Bansos Jabodetabek Rp7,1 triliun. Bansos Non-Jabodetabek Rp33,1 triliun. Program prakerja Rp20 trilun. Diskon listrik Rp11,62 triliun. BLT dana desa Rp31,8 trilun. Bantuan subsidi gaji Kemenaker Rp29,85 triliun. Bantuan gaji guru honorer Kemendikbud Rp2,94 trilun. Bantuan gaji guru honorer Kemenag Rp2,08 triliun. Subsidi kuota internet Kemendikbud Rp5,5 triliun. Dan terakhir, bantuan internet siswa, mahasiswa dan guru Kemenag Rp1,16 triliun.
Sementara alokasi anggaran untuk Kemensos terbanyak mencapai Rp134 triliun.Pantas publik begitu marah hingga meluapkannya lewat media sosial. Kata “biadab” menggema menjadi trending topic Twitter.

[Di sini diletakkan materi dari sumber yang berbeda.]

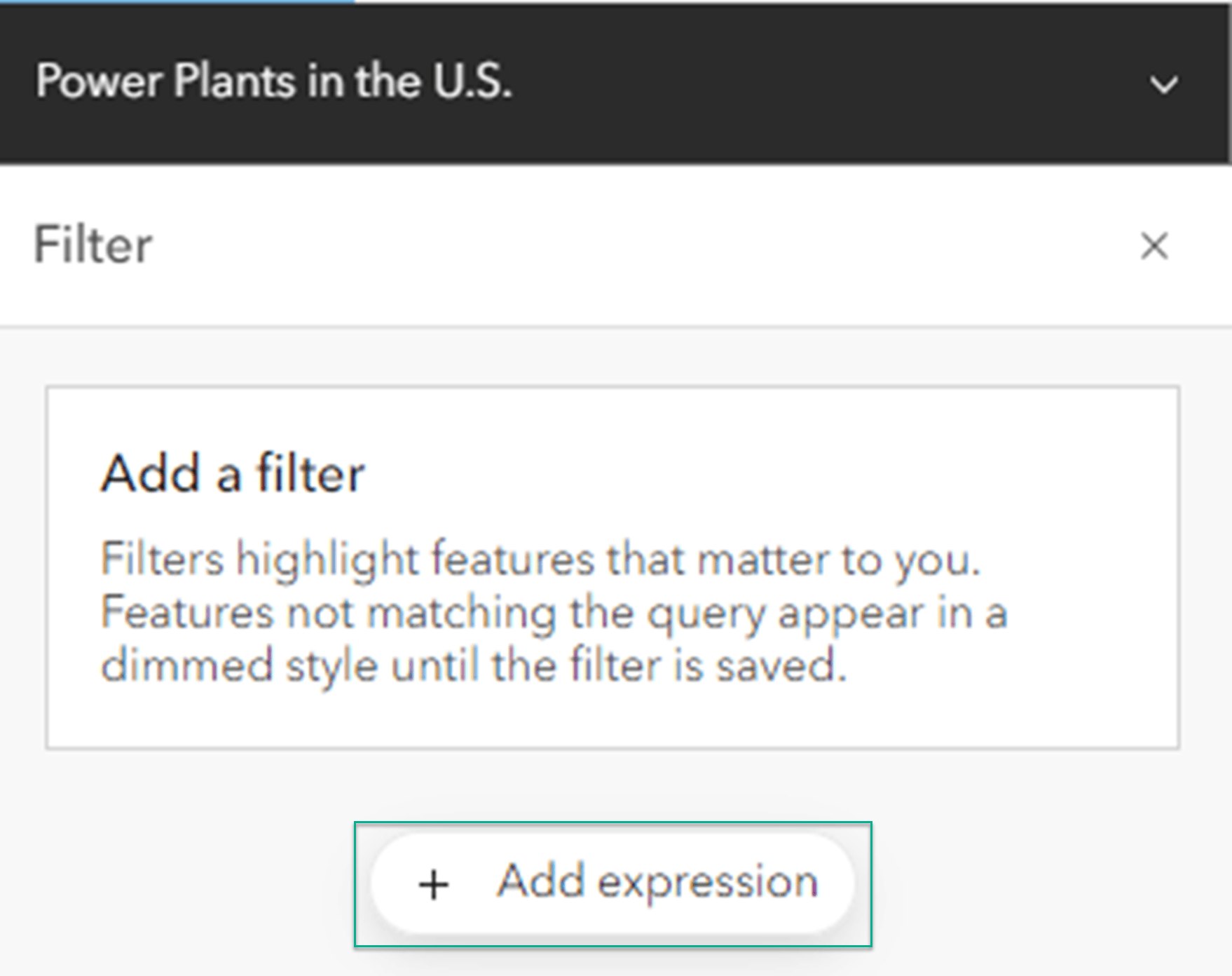Click the Add expression label text
The height and width of the screenshot is (976, 1232).
[x=657, y=882]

Bahkan Said Didu, Mantan Sekretaris BUMN, menulis “ini pekerjaan biadab” dalam twitnya di Twitter.
Pangkal Korupsi Ialah Demokrasi
Di Indonesia, demokrasi bukan hanya melahirkan wakil-wakil rakyat (DPR) yang korup, tetapi juga menghasilkan para pejabat selevel menteri juga korup. Bahkan, jika melihat indikator korupsi, kualitasnya semakin parah. Pangkal masalah itu semua bersumber dari sistem yang masih diterapkan di negeri ini yaitu demokrasi.
Demokrasi punya cacat bawaan yang sampai kini sulit diperbaiki. Sejak zaman filsuf Yunani Kuno,cacat bawaan itu sudah dideteksi. Realitas masyarakat yang terfragmentasi dalam kaya-miskin, pandai-bodoh, kuat-lemah, menjadi pangkal kelemahan demokrasi. Bahkan standar baik-buruk dan terpuji-tercela diserahkan pada manusia.

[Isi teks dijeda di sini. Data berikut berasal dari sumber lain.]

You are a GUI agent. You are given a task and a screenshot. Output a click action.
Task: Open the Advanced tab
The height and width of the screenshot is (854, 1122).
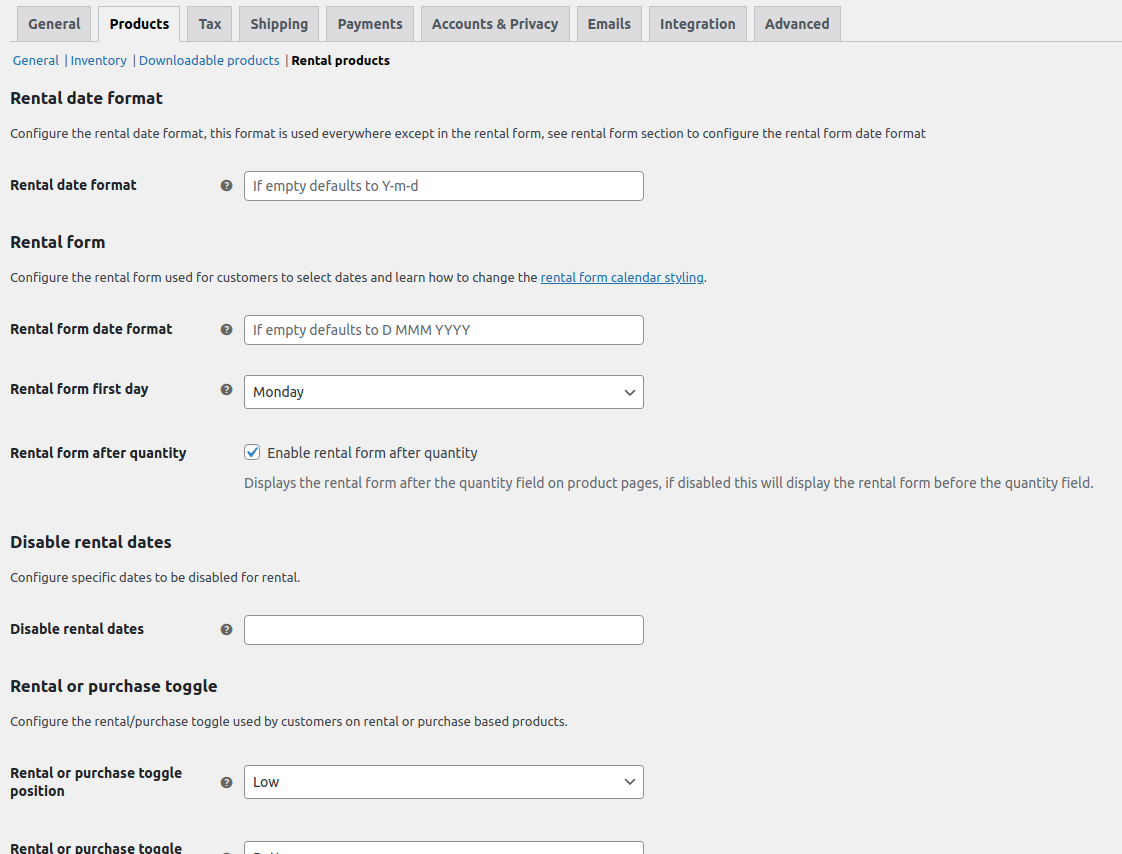coord(797,24)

Menurut Plato, demokrasi menjadi alat kaum tiran yang kaya, pintar dan kuat, untuk memobilisasi massa yang miskin, bodoh, dan lemah. Demokrasi juga melahirkan politik transaksional, dimana kedaulatan berada di tangan rakyat. Kedaulatan adalah kekuatan tertinggi yang menentukan benar dan salah.
Sementara itu, ketika benar dan salah, sah dan tidaknya diserahkan kepada rakyat, bukan hukum syara’ (Islam), dampak yang paling serius adalah tidak adanya patokan yang baku. Karena itu, salah dan benar, sah dan tidak itu bisa berubah. Semuanya ditentukan kepentingan.
Di sinilah pangkal lahirnya transaksi-transaksi politik. Akhirnya, tidak ada teman yang abadi dalam politik demokrasi, tetapi kepentingan abadi.